I don’t know what it is about my character that enjoys making things more difficult for myself, but I’m presently rebuilding Xorg off the Crux 2.5 rc1 CD, again. But this time it’s for the ancient laptop, with the added dilemma of using the old, original 810Mb hard drive.
Ordinarily I wouldn’t worry about the size of the drive, but it became rather obvious very early on that this was going to be an interesting complication.
First of all, if I partition the drive with the 64Mb slice I usually devote to /boot, plus a 256Mb swap partition, then I’m left with only 490Mb of free space — and that’s not really enough to hold the system files.
Part of that problem is because Crux drops in the uncompiled 2.6.27-series kernel, uncompressing it in a giant tree that, along with the fresh packages, takes up a considerable amount of space. Technically the Crux installer ends with errors when I try that stunt, because there’s not not enough space for everything.

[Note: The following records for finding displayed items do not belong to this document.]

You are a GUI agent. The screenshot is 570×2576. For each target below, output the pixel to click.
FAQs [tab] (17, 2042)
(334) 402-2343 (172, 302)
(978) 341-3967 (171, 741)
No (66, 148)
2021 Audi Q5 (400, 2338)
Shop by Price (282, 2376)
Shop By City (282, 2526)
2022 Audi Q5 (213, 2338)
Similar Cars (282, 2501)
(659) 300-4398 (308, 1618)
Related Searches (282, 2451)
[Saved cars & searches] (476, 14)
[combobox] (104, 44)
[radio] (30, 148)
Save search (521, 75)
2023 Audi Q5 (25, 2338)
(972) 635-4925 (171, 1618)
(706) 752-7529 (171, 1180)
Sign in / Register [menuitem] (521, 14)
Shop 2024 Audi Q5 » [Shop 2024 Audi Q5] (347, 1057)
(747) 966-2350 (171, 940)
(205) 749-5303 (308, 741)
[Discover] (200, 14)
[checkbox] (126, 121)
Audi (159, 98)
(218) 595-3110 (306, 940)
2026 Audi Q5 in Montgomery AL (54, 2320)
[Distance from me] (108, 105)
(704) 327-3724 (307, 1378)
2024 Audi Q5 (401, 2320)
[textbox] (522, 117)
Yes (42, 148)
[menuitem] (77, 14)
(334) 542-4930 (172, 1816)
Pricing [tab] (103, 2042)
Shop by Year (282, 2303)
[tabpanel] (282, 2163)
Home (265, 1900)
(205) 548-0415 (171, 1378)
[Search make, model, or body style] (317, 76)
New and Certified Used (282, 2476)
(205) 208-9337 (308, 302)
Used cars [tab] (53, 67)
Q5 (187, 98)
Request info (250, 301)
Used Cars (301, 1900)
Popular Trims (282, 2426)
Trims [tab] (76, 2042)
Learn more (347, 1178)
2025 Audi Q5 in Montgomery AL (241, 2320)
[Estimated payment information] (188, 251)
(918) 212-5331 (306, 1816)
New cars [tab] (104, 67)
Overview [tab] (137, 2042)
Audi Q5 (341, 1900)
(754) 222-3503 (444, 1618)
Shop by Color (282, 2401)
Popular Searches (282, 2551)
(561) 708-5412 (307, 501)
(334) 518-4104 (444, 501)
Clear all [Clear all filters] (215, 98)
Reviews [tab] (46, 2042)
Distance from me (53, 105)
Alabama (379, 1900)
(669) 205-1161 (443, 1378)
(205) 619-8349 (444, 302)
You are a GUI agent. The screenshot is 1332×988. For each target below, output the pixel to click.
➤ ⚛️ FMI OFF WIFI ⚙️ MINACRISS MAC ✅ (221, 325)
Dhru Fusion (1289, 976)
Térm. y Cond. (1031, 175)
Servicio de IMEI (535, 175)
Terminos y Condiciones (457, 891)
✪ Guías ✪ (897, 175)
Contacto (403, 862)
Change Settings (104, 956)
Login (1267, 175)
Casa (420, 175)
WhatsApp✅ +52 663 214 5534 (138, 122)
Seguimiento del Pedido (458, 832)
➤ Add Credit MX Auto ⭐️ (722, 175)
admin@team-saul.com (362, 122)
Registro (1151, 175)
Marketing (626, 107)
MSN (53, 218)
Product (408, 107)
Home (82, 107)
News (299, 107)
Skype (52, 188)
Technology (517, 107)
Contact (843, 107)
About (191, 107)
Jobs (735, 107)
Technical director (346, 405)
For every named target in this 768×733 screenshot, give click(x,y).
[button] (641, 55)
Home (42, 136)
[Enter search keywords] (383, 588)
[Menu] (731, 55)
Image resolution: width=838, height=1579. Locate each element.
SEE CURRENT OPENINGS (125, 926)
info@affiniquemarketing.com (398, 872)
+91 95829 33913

So I trimmed down the swap space to 128Mb and reallocated the /boot partition to the main root, which should, in a manner of speaking, give back that space to the main directory. So I have a whopping 682Mb available for fun and profit (provided of course, that I also reduce the root-reserved space to zero percent when I format the drive —
mkfs.ext2 -m 0 /dev/hdc1).
Well, that’s still not enough, so I’ve been getting creative.
I’m piggybacking the modular drive into the Inspiron, but only after removing the cushioning pads from the drive tray, because as I mentioned before, the drive is slightly taller than a standard laptop hard drive. No real inconvenience, although now the drive heads smack against the frame from time to time, reverberating through the drive case into the plastic shell, which means the left palmrest of my Inspiron occasionally makes an echoing CLACK-CLACK-CLACK sound. Rather amusing really, once I got used to it.
I also managed to circumvent my drive-password issues by entering the BIOS and acknowledging the settings that were there already before proceeding with a boot. It seems to be okay; I’m no longer harassed about a boot password for that drive, and that’s good.
(Rather than mirror the drive to a file I decided to just blank it and move on — I have little use for a Japanese installation of Windows 95 that has no network access. If I want that, I’ll just install IceWM and dummy up the environment to look like Win95. And yank the network card, just to complete the picture. )
I started the installation process and let the kernel decompression crap out, then chrooted into the system and mounted the system drive I already had in there to the /usr/src directory. Then I downloaded the current kernel from kernel.org, then moved it to /usr/src and decompressed it. Then, as an added inconvenience, I downloaded the 2.4 ISO and mounted that too — since gcc won’t work for me off the 2.5 CD — and compiled the kernel.
Whew! But it’s not over.
Everything went fine, because it’s doing all it’s compiling and compressing and whatnot through to the main system drive. But the next problem is that all of the software has to be recompiled for i586 (or
--march=pentium, technically) or most of it won’t run, so I issued a papal bull with
prt-get listinst | xargs prt-get update --margs="-f" and let it run overnight.
But the problem this morning, of course, is that larger compilations — like glibc, perl and python — don’t have enough space either.
Boy oh boy, if it’s not one thing, it’s another isn’t it?
All right: Problem, we solve it. I copied out the .config I made for the kernel, since that’s the most crucial part, and dismounted the /usr/src directory. Technically I was done with that.
Then I moved the entire updated ports tree from /usr/ports to a thumb drive so I would have a backup copy, and emptied the /usr/ports directory. Then I remounted the system drive to /usr/ports and replaced everything there.
Is any of this making any sense?
Anyway, it is working again, with the larger packages compiling properly — and probably more quickly, although only by a fraction since the drive can read and write faster than the old, old one. Once they’re built, they install automatically back to the 810Mb drive since the path and tree are still within the chrooted environment.
And with any luck, in about eight hours, I’ll have a working desktop for my FMV-5100 again.
Or at least, that’s the plan. And no doubt there’s something I’ve overlooked or misconfigured, which will hamstring the entire system and force me to start over from scratch.
And that, of course, will be because the entire time, I’ve been typing with my fingers crossed. Superstitious? Yes … how did you know?